The Gram-negative pathogen Pseudomonas aeruginosa causes severe infections mainly in immunocompromised or cystic fibrosis patients and is able to resist antimicrobial treatments. The extracellular lectin LecB plays a key role in bacterial adhesion to the host and biofilm formation. For the inhibition of LecB, we designed and synthesized a set of fucosyl amides, sulfonamides, and thiourea derivatives. Then, we analyzed their binding to LecB in competitive and direct binding assays. We identified β-fucosyl amides as unprecedented high-affinity ligands in the two-digit nanomolar range. X-ray crystallography of one α- and one β-anomer of N-fucosyl amides in complex with LecB revealed the interactions responsible for the high affinity of the β-anomer at atomic level. Further, the molecules showed good stability in murine and human blood plasma and hepatic metabolism, providing a basis for future development into antibacterial drugs.

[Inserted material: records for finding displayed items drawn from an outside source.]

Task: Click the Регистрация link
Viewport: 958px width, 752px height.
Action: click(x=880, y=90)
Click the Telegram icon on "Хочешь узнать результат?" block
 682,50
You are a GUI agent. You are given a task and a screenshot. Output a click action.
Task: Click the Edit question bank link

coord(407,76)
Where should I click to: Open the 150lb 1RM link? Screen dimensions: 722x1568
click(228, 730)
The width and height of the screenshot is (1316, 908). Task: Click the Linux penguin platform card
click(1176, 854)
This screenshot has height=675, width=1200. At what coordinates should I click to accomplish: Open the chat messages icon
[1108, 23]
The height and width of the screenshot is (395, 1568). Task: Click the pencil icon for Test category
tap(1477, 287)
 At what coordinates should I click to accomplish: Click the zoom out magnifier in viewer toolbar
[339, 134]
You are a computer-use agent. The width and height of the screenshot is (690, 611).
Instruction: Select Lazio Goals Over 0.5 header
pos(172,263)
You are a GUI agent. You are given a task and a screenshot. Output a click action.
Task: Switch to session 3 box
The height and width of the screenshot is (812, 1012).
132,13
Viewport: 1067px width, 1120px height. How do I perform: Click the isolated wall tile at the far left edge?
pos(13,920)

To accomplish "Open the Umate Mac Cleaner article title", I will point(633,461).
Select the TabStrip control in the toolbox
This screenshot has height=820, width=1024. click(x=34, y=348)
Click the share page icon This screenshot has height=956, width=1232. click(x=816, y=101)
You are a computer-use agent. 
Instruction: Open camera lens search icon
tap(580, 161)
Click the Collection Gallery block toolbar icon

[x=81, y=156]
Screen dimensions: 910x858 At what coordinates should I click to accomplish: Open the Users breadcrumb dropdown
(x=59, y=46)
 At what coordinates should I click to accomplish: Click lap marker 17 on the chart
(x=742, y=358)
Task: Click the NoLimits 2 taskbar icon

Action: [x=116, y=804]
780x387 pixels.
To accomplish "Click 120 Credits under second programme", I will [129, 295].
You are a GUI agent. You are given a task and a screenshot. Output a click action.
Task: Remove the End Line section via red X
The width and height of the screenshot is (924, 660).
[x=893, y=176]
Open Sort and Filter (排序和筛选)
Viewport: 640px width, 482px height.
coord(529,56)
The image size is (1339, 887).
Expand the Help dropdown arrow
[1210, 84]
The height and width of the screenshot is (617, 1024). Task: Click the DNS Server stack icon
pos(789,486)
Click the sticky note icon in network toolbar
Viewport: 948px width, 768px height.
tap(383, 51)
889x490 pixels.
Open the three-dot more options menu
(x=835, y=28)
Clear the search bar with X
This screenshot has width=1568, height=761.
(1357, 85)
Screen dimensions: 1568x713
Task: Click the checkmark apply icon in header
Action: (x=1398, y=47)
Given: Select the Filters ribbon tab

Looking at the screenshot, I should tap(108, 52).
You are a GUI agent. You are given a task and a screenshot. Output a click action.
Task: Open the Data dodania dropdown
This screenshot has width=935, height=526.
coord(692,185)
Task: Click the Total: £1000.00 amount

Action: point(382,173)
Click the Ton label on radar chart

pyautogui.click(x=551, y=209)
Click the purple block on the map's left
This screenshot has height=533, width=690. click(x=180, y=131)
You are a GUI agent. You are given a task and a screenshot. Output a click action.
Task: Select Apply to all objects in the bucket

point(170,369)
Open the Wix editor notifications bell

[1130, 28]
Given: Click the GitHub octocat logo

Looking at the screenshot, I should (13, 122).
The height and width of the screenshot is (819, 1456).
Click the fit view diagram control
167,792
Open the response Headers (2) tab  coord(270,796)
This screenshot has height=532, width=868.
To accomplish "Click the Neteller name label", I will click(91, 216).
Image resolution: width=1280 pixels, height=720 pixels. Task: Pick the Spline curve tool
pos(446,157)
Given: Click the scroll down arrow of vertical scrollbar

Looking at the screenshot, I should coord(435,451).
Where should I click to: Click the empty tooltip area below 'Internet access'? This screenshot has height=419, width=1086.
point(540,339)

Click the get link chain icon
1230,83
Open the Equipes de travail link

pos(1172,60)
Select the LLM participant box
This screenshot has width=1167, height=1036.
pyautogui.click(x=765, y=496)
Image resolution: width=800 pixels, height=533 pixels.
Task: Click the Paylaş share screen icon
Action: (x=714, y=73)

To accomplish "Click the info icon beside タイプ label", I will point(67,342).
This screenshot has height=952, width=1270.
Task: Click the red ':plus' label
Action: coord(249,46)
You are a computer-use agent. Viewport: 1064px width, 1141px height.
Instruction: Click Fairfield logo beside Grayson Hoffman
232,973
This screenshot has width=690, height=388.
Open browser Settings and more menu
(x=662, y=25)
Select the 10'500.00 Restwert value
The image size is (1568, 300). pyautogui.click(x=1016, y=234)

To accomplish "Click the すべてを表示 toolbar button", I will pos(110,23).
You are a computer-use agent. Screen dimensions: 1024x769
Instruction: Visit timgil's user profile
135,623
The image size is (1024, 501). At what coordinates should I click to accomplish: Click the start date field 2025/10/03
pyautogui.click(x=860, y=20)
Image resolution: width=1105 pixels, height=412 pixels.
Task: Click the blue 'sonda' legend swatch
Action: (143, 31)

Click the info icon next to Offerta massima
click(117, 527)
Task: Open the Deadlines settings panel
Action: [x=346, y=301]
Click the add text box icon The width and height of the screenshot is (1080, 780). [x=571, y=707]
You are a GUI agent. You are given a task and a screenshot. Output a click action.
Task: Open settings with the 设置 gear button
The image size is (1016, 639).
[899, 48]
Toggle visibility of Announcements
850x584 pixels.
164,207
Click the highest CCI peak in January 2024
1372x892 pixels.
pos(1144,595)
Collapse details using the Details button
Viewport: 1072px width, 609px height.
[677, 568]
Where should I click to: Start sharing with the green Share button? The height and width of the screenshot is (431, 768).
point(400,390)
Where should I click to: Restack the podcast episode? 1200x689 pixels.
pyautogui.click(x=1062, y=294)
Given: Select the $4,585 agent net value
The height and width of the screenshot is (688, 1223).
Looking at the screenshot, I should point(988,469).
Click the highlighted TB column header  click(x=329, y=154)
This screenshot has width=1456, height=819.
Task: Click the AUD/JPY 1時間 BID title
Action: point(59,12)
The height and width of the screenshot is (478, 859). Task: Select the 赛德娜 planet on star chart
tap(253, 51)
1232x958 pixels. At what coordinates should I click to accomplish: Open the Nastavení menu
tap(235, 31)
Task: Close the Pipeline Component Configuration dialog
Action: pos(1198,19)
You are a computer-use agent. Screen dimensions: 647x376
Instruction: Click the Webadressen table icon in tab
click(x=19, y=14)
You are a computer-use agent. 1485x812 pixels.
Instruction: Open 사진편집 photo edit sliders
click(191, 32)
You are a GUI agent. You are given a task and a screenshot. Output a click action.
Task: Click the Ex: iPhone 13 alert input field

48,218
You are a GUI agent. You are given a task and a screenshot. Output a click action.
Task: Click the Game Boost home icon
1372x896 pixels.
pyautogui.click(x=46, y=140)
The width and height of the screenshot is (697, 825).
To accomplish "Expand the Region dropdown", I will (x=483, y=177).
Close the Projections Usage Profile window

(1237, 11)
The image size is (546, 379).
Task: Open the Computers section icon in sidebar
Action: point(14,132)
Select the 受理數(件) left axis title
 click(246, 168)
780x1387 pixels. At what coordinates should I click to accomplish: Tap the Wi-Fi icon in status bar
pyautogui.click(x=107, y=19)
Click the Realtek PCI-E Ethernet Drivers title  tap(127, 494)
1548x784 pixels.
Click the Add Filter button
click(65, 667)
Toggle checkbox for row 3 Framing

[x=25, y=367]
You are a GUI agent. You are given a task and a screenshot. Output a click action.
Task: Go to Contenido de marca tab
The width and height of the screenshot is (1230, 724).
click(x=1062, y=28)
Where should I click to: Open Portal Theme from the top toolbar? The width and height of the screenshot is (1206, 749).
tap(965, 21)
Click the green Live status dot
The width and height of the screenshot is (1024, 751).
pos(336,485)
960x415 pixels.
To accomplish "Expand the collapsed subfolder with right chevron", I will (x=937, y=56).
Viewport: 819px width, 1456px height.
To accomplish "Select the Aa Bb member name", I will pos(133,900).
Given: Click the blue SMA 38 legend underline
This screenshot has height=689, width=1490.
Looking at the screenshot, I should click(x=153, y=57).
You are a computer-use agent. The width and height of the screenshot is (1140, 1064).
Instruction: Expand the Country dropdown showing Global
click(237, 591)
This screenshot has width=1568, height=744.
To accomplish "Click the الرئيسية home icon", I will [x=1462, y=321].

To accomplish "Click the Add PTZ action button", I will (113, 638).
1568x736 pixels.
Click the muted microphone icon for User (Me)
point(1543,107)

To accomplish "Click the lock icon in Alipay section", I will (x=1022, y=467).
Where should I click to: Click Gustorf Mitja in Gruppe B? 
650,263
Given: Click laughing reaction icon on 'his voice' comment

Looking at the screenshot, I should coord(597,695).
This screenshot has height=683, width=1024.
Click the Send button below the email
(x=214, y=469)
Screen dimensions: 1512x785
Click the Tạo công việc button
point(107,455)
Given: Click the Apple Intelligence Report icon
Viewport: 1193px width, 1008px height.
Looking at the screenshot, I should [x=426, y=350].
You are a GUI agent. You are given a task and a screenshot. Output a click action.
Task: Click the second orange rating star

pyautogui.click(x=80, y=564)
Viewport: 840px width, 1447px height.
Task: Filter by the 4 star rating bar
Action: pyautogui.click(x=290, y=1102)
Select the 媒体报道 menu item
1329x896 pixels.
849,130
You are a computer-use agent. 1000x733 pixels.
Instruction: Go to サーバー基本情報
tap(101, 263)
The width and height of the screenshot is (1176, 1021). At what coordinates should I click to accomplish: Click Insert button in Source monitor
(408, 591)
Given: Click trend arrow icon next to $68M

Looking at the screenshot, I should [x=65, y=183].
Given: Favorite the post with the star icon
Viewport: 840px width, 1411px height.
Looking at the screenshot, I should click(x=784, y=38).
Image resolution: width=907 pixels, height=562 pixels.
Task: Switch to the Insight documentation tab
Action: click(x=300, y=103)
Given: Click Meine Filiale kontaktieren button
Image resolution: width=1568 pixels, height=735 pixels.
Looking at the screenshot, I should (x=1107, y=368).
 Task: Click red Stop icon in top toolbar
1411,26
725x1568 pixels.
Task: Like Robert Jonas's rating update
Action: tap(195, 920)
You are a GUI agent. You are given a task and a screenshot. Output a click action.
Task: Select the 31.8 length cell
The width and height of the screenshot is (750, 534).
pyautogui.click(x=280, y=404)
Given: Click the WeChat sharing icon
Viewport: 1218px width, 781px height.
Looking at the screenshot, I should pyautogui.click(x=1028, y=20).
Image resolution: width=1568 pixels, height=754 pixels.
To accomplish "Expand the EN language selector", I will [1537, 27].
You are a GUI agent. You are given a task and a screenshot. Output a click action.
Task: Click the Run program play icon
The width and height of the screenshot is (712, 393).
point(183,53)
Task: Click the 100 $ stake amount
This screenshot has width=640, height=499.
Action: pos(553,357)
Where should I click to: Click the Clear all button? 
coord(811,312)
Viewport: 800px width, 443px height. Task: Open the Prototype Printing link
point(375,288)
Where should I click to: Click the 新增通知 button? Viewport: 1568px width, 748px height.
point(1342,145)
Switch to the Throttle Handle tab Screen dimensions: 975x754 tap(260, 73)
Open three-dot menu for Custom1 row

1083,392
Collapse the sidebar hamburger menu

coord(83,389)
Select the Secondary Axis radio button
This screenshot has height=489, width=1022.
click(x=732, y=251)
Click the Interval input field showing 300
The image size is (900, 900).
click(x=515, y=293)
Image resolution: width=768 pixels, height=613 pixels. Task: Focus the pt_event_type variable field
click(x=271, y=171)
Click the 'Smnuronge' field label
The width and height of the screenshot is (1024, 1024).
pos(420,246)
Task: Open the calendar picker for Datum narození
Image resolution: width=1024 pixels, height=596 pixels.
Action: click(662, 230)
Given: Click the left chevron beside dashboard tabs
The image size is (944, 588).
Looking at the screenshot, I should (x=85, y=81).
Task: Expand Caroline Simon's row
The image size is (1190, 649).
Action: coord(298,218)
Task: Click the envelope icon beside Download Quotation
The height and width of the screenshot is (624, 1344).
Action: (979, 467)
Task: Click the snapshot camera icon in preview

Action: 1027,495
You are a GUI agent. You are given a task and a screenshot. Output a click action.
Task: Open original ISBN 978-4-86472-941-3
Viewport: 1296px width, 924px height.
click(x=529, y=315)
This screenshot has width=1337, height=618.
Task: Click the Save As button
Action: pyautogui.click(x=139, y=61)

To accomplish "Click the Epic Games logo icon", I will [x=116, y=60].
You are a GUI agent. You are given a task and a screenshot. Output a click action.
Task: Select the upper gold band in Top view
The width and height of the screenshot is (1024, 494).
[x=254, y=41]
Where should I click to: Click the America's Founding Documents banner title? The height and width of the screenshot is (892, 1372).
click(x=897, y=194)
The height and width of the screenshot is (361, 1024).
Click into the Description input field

革兰氏阴性病原菌铜绿假单胞菌（Pseudomonas aeruginosa）主要感染免疫功能低下或囊性纤维化患者，可引发重症感染，且能耐受抗菌治疗。该菌的细胞外凝集素LecB在细菌黏附宿主及生物被膜形成过程中发挥关键作用。为抑制LecB的活性，本研究设计并合成了一系列岩藻糖基酰胺（fucosyl amides）、磺酰胺（sulfonamides）及硫脲衍生物（thiourea derivatives）；随后通过竞争性结合实验与直接结合实验，分析了这些化合物与LecB的结合活性。研究鉴定出β-岩藻糖基酰胺为前所未有的高亲和力配体，其亲和力处于两位数纳摩尔级别。通过解析N-岩藻糖基酰胺的α、β端基异构体与LecB形成复合物的X射线晶体学（X-ray crystallography）结构，本研究在原子层面揭示了β异构体高亲和力的相互作用机制。此外，该类化合物在小鼠及人血浆中表现出良好稳定性，且肝脏代谢特性优异，为后续开发抗菌药物奠定了重要基础。